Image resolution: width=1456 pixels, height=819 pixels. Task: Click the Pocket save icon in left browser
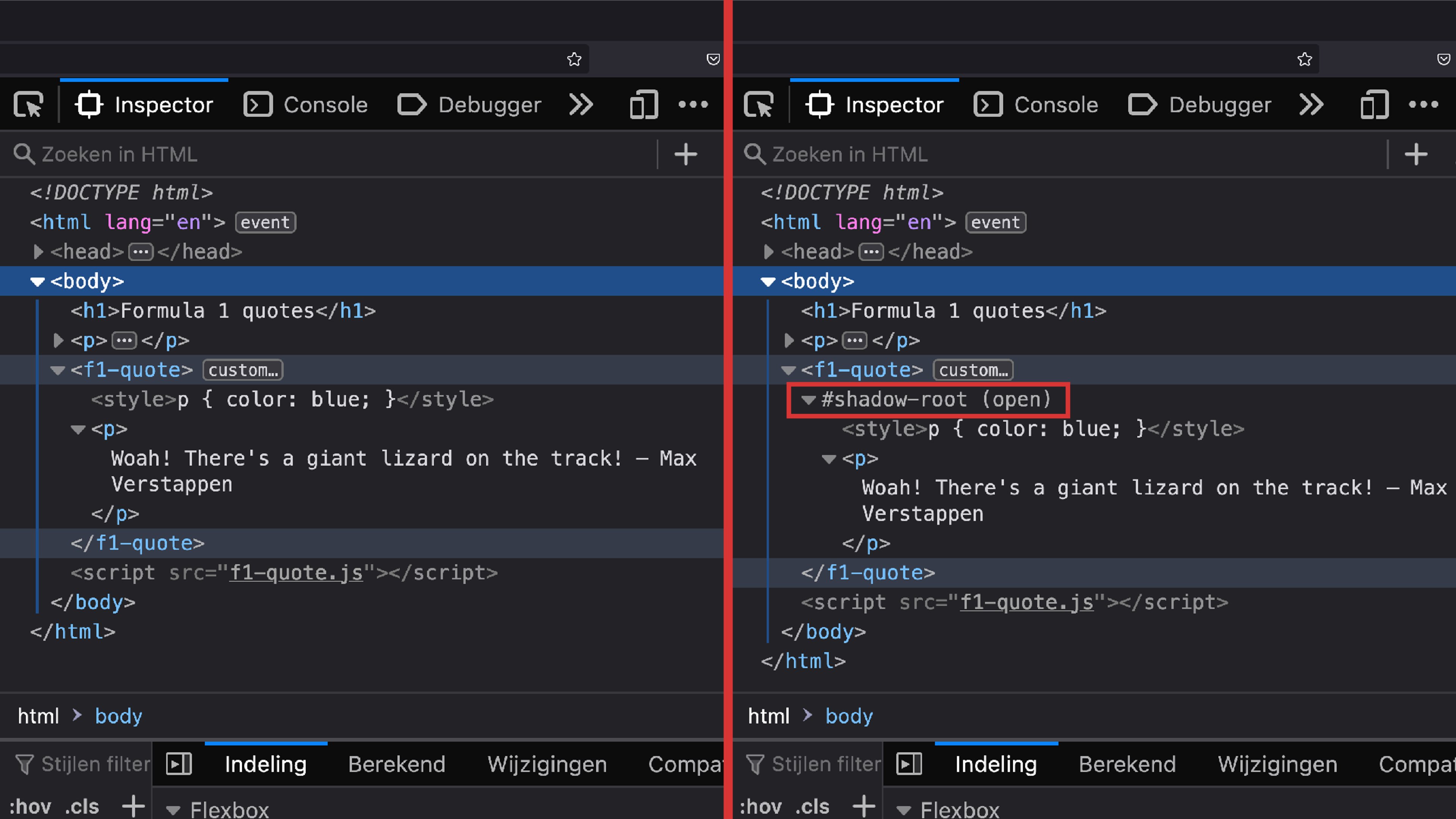click(x=713, y=60)
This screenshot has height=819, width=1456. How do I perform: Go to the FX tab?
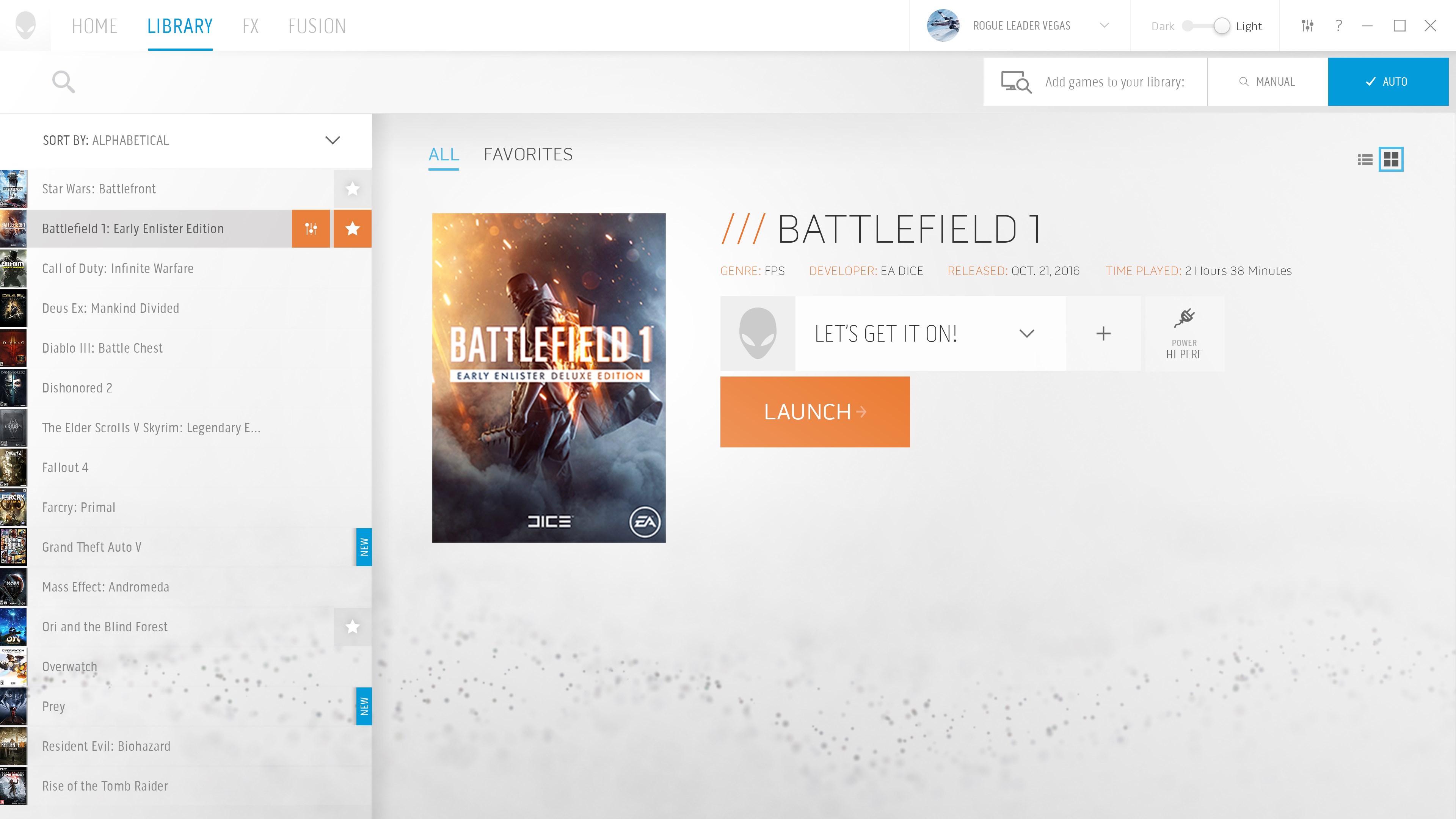[x=250, y=26]
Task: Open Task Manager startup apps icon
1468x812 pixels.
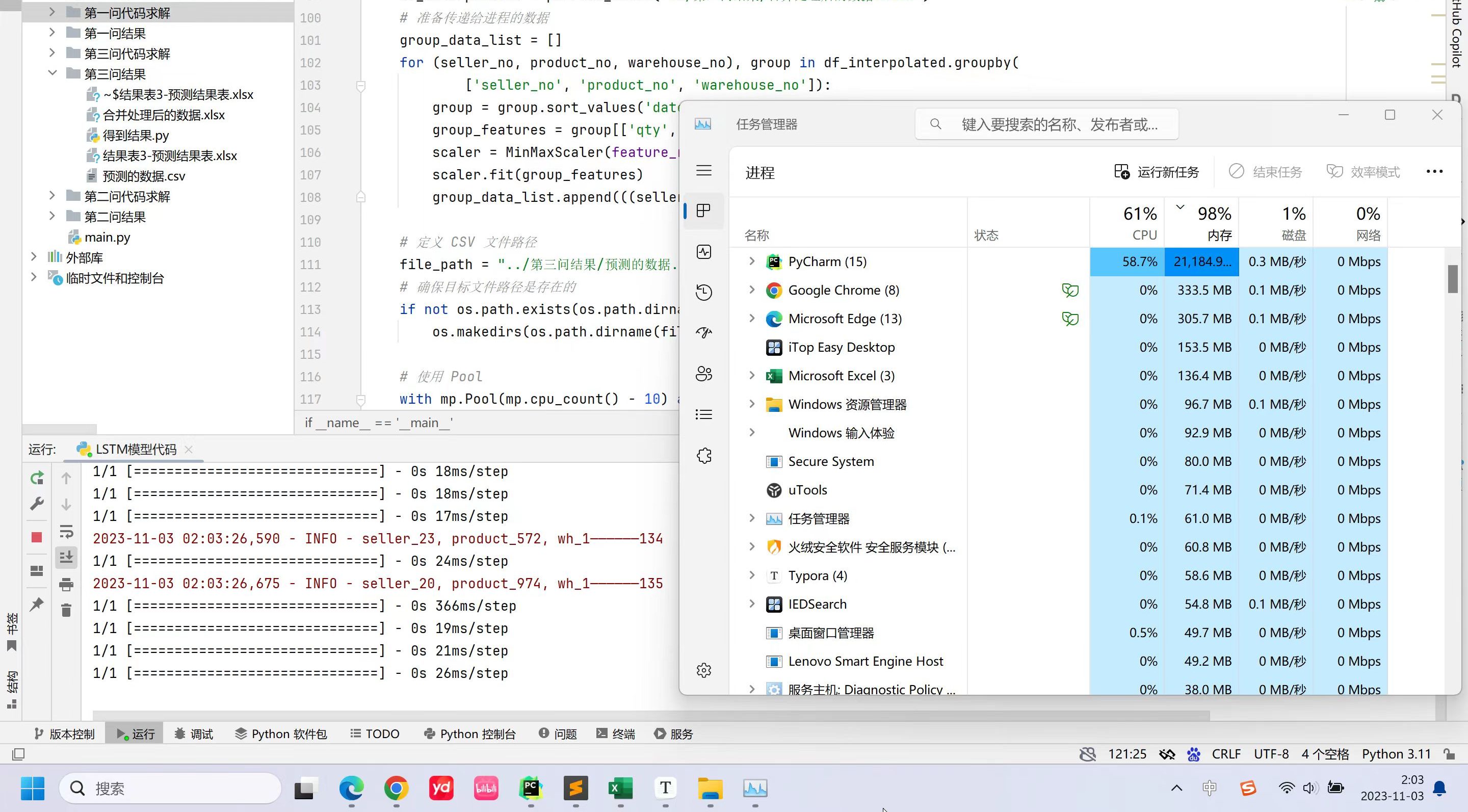Action: [704, 333]
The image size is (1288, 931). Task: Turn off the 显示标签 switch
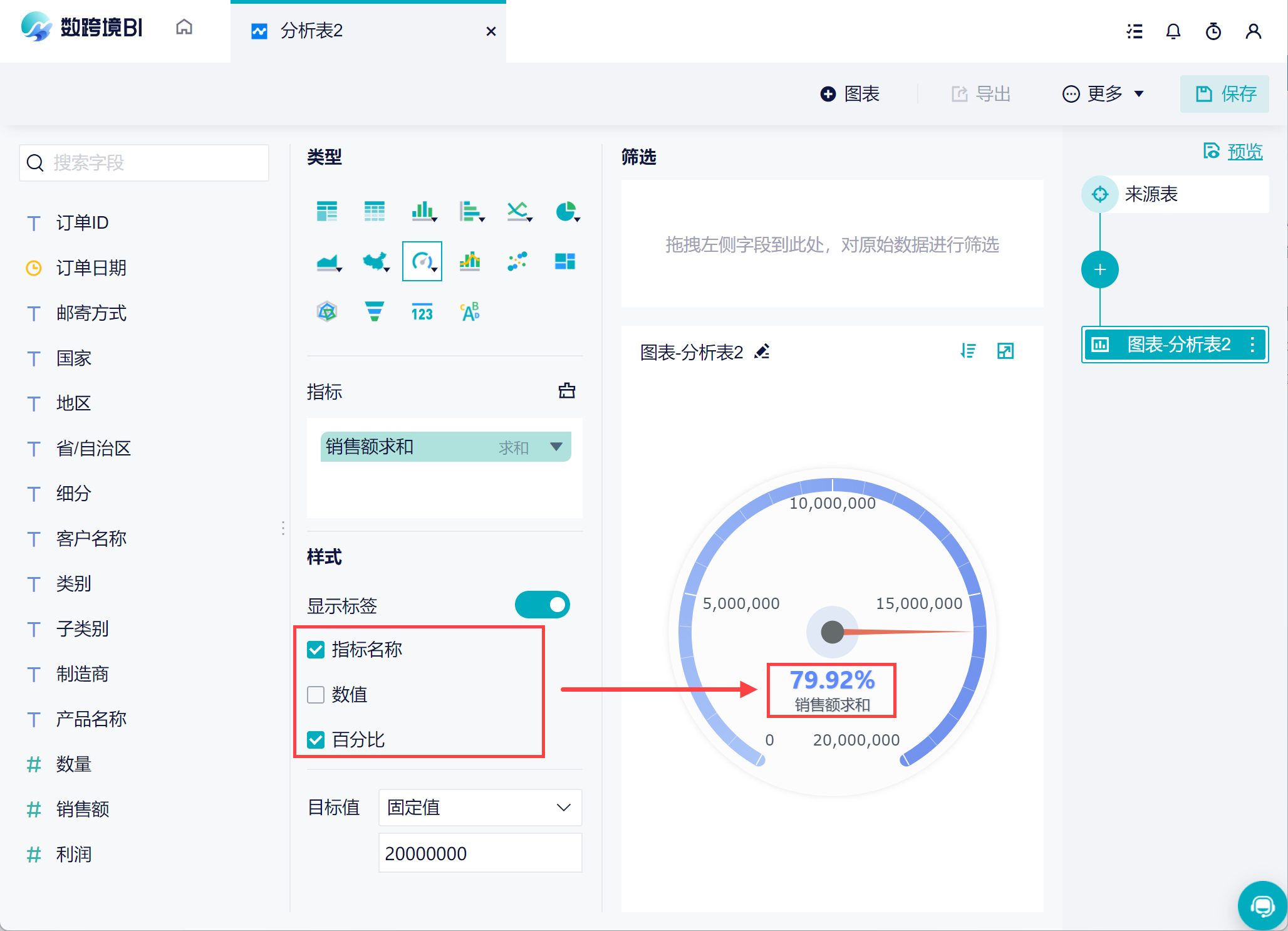(542, 605)
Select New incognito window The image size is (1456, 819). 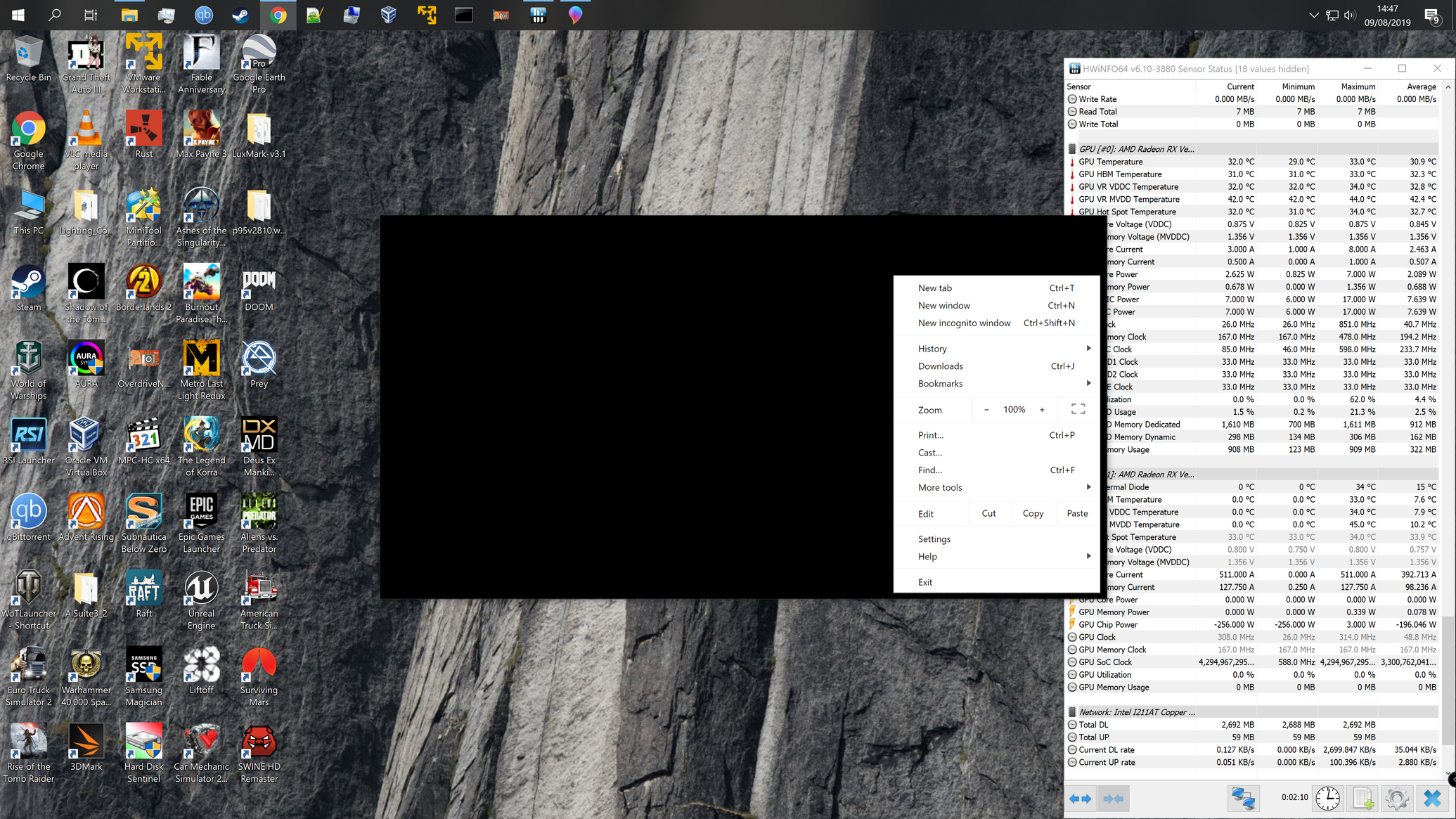pos(964,323)
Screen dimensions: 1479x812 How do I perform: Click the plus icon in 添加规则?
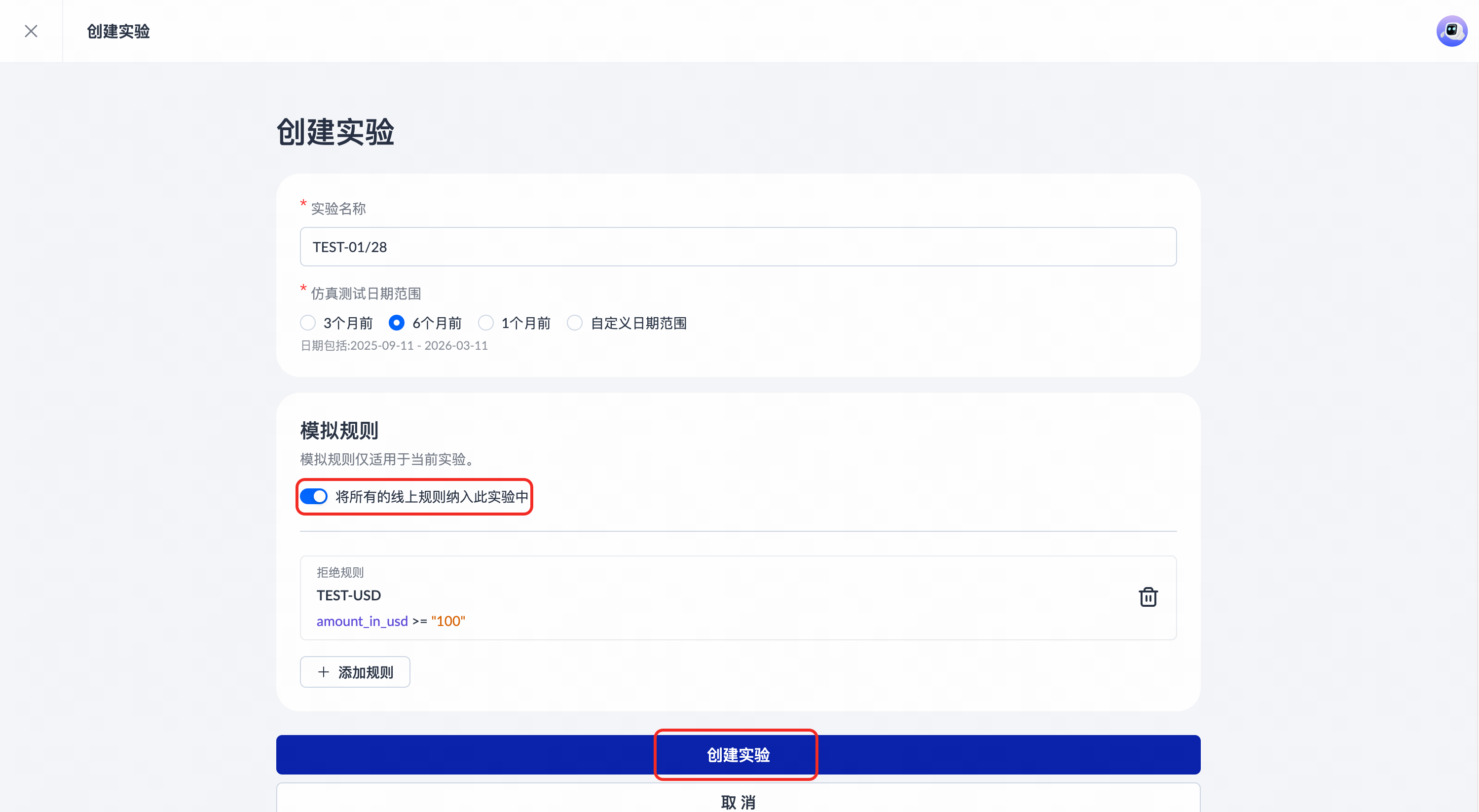324,672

HOW TO COMPLETE THIS TASK: Starting at the line that holds "Screen dimensions: 1479x812" and ending at the last line of the material above, repeat each line exactly, both ends included, and leave the pictures out.

SOLUTION BELOW:
Screen dimensions: 1479x812 How do I perform: Click the plus icon in 添加规则?
324,672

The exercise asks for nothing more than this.